There are various proposals on the table, including the creation of a national unity government proposed by a bloc of Persian Gulf countries led by Saudi Arabia and supported by Western nations. Before he was wounded in a bomb attack on the presidential palace a month ago, Mr. Saleh had agreed to the proposal but refused to sign it.
Now, with Mr. Saleh abroad and incapacitated, the biggest obstacle to a political transition may be his relatives who maintain powerful positions within the security forces, mainly his son and three nephews. This group, whom Yemeni officials refer as the “wild cards,” completely dismiss the legitimacy of the uprising that has drawn hundreds of thousands into the streets for the last five months to challenge the president’s rule.
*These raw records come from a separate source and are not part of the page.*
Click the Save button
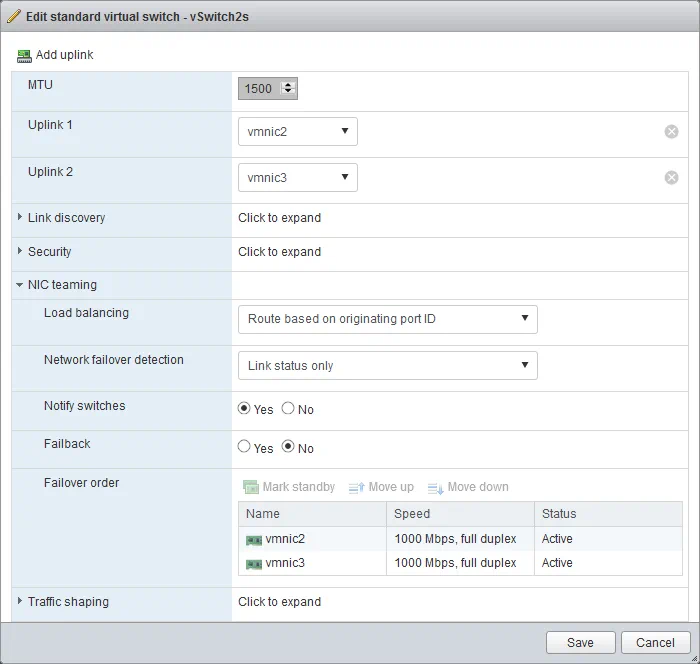The image size is (700, 664). [x=580, y=643]
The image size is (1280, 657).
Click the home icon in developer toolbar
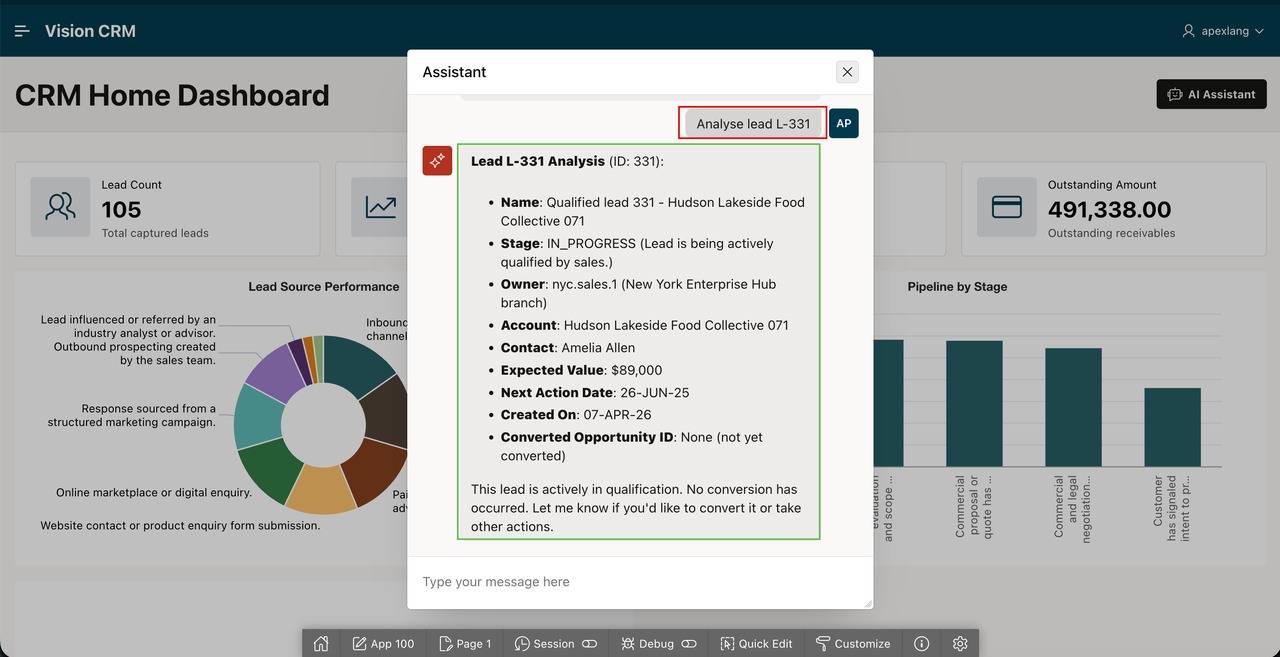pyautogui.click(x=321, y=643)
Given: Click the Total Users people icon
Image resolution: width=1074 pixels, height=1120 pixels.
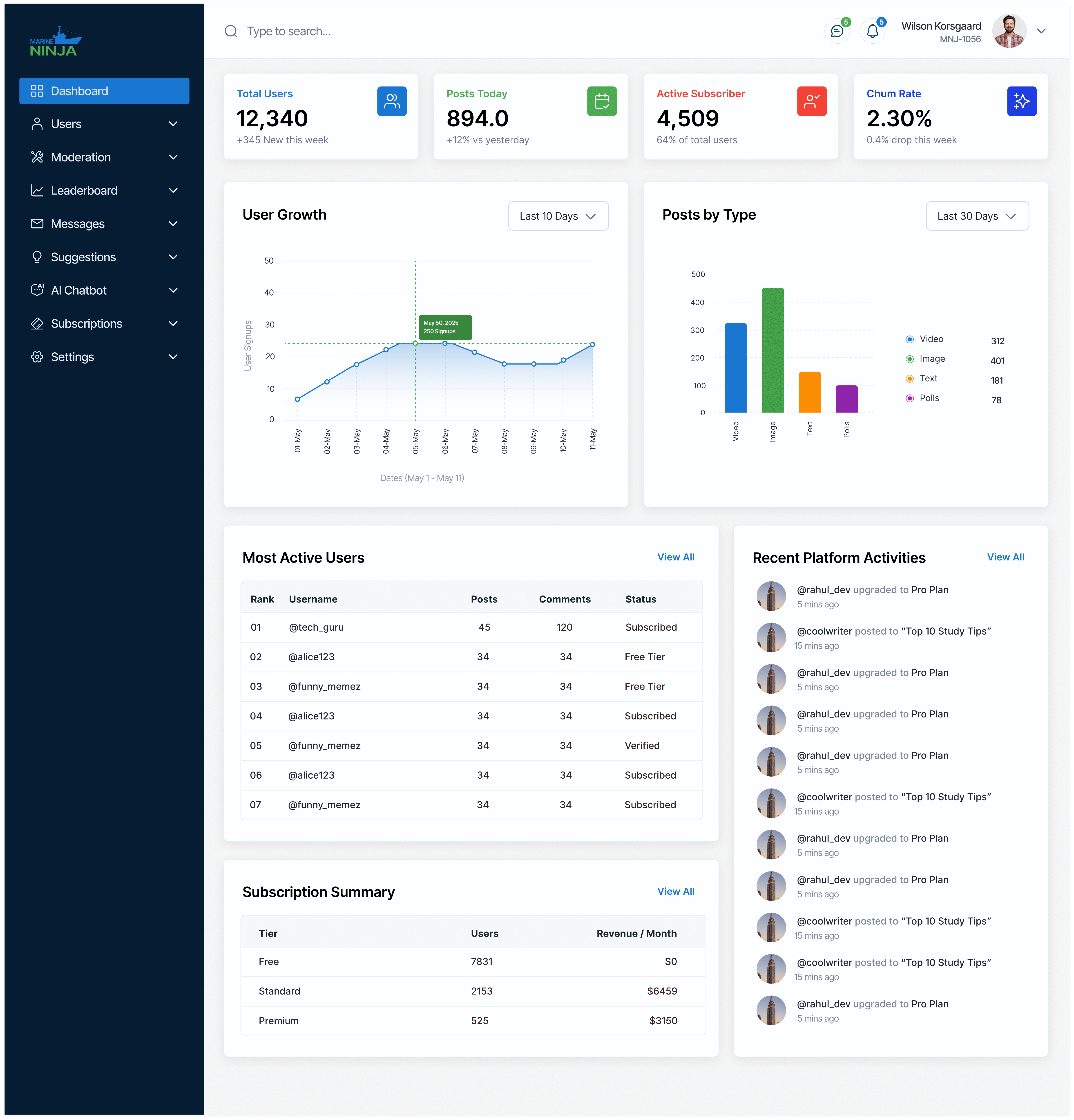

“The problem is that the rest of the world believes that this is a youth revolution,” Brig. Gen. Yahya Saleh, one of the nephews, said in an interview in his office at the sprawling headquarters of Central Security Forces, the paramilitary division he commands.
“How many are there in the squares?” he asked. “Do they represent the majority? In a democracy, does the minority rule the majority? They should have some self-respect and go home. It’s been five months now, and it’s boring.”
A successful businessman before assuming his position in the military in 2004, General Saleh had a casual air, propping a black commando boot on a coffee table and frequently making himself break into giggles. He had an affection for the revolutionary Che Guevara, whose photo was on his cellphone, a somewhat jarring affinity for a general whose main task these days is thwarting a rebellion.
He and his family say that the protesters and the various strands of political opposition, would, if given power, pave the way for Al Qaeda to take over the country.